How to complete this task
Can you restate the records below word for word?

Material provided
↓↓↓

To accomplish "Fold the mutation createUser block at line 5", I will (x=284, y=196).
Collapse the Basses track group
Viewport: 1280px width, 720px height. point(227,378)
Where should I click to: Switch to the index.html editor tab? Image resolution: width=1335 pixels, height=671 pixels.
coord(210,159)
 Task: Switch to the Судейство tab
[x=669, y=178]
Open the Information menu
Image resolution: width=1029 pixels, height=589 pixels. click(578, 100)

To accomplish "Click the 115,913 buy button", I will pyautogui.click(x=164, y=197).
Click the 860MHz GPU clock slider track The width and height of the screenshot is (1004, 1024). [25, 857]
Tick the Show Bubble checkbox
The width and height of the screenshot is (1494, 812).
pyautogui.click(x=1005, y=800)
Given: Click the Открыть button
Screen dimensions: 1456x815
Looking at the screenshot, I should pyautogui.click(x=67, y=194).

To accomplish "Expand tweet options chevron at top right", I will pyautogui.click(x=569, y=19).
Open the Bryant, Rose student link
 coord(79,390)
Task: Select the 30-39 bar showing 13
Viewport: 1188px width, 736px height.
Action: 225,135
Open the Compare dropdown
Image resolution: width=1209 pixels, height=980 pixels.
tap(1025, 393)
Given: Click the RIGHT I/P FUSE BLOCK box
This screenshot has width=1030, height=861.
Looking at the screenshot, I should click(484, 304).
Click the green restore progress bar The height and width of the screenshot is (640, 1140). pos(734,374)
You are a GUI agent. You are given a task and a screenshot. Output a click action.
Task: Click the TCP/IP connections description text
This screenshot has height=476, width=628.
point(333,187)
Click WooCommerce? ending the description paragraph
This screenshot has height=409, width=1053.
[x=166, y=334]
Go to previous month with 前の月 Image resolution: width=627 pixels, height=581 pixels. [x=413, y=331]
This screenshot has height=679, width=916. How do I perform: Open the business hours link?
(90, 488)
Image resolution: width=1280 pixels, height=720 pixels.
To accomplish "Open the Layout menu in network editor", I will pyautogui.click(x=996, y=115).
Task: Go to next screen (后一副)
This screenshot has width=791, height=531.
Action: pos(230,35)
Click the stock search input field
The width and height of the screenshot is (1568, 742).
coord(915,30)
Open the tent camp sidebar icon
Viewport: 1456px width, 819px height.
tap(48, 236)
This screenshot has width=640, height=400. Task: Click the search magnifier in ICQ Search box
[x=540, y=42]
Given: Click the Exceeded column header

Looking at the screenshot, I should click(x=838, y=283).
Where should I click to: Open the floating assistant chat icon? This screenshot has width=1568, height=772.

↑↑↑

Task answer
To accomplish "Fold the mutation createUser block at line 5", I will (x=284, y=196).
Collapse the Basses track group
Viewport: 1280px width, 720px height. point(227,378)
Where should I click to: Switch to the index.html editor tab? Image resolution: width=1335 pixels, height=671 pixels.
coord(210,159)
 Task: Switch to the Судейство tab
[x=669, y=178]
Open the Information menu
Image resolution: width=1029 pixels, height=589 pixels. click(578, 100)

To accomplish "Click the 115,913 buy button", I will pyautogui.click(x=164, y=197).
Click the 860MHz GPU clock slider track The width and height of the screenshot is (1004, 1024). [25, 857]
Tick the Show Bubble checkbox
The width and height of the screenshot is (1494, 812).
pyautogui.click(x=1005, y=800)
Given: Click the Открыть button
Screen dimensions: 1456x815
Looking at the screenshot, I should pyautogui.click(x=67, y=194).

To accomplish "Expand tweet options chevron at top right", I will pyautogui.click(x=569, y=19).
Open the Bryant, Rose student link
 coord(79,390)
Task: Select the 30-39 bar showing 13
Viewport: 1188px width, 736px height.
Action: 225,135
Open the Compare dropdown
Image resolution: width=1209 pixels, height=980 pixels.
tap(1025, 393)
Given: Click the RIGHT I/P FUSE BLOCK box
This screenshot has width=1030, height=861.
Looking at the screenshot, I should click(484, 304).
Click the green restore progress bar The height and width of the screenshot is (640, 1140). pos(734,374)
You are a GUI agent. You are given a task and a screenshot. Output a click action.
Task: Click the TCP/IP connections description text
This screenshot has height=476, width=628.
point(333,187)
Click WooCommerce? ending the description paragraph
This screenshot has height=409, width=1053.
[x=166, y=334]
Go to previous month with 前の月 Image resolution: width=627 pixels, height=581 pixels. [x=413, y=331]
This screenshot has height=679, width=916. How do I perform: Open the business hours link?
(90, 488)
Image resolution: width=1280 pixels, height=720 pixels.
To accomplish "Open the Layout menu in network editor", I will pyautogui.click(x=996, y=115).
Task: Go to next screen (后一副)
This screenshot has width=791, height=531.
Action: pos(230,35)
Click the stock search input field
The width and height of the screenshot is (1568, 742).
coord(915,30)
Open the tent camp sidebar icon
Viewport: 1456px width, 819px height.
tap(48, 236)
This screenshot has width=640, height=400. Task: Click the search magnifier in ICQ Search box
[x=540, y=42]
Given: Click the Exceeded column header

Looking at the screenshot, I should click(x=838, y=283).
Where should I click to: Open the floating assistant chat icon? This screenshot has width=1568, height=772.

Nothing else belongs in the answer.